### Tareas pendientes:
• 1. Duplica el fragmento del texto sobre Charlie Kirk comprendido entre "El asesinato de" y "su batalla cultural.", ambos inclusive.
• 2. Según el texto sobre Charlie Kirk, ¿a qué distancia encontró el FBI el rifle?

### Sección de texto:

Primero, las tensiones ideológicas, que se vuelven violencia. Y segundo, las sociedades occidentales, que están en un proceso de conflicto interno imparable. Hoy todo converge en un mismo camino de disturbios civiles, gran guerra, gran tribulación.
El asesinato de Charlie Kirk, no es una noticia más. Es una señal de esas que no se pueden ignorar. Tenía apenas 31 años, era esposo, padre de dos hijos, cristiano. Desde muy joven se convirtió en un referente de millones de chicos en Estados Unidos, por su batalla cultural.
Y el 10 de septiembre de 2025, en pleno acto público, un disparo certero en el cuello acabó con su vida. El FBI encontró el rifle a 200 metros. Y la bala tenía grabados mensajes pro transgénero y antifascistas.
Donald Trump, quien se había salvado de un atentado similar, decretó duelo. Obispos y pastores pidieron oraciones.
Ese contraste lo dice todo: mientras unos lloraban su muerte, otros la festejaban.
Es el espejo de la guerra cultural que vivimos en occidente.
Charlie era un joven educado, de familia, cristiano, que defendía la fe sin violencia. Era una muestra de que se puede ser joven, y rechazar la ideología woke sin miedo, sin vergüenza, y con argumentos sólidos.
Charlie recorría universidades. Montaba una mesa, abría el micrófono y decía:
“Pregunten lo que quieran”.
Y cientos de jóvenes se acercaban. Algunos lo desafiaban con enojo. “¿Por qué estás contra el matrimonio gay?”, “¿Qué tienes contra el feminismo?”, “¿Por qué dices que la ideología de género es falsa?”
Y él respondía con calma, con datos, sin gritos.

### Datos proporcionados:
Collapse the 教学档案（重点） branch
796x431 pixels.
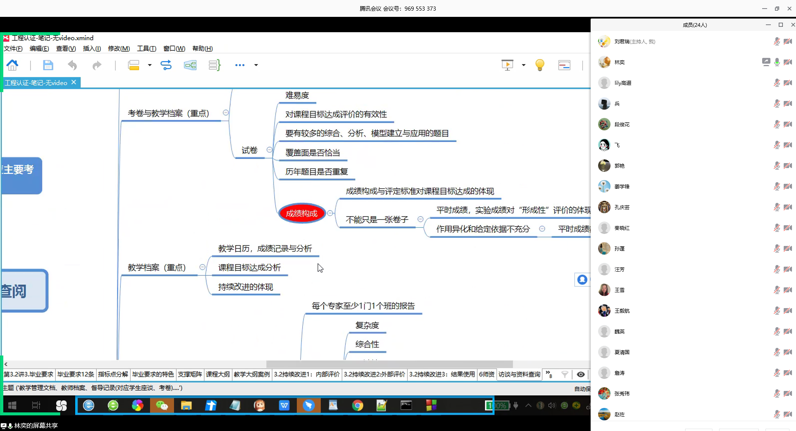tap(203, 268)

### Respuestas del ejercicio:
• 1.
El asesinato de Charlie Kirk, no es una noticia más. Es una señal de esas que no se pueden ignorar. Tenía apenas 31 años, era esposo, padre de dos hijos, cristiano. Desde muy joven se convirtió en un referente de millones de chicos en Estados Unidos, por su batalla cultural.

• 2. A 200 metros.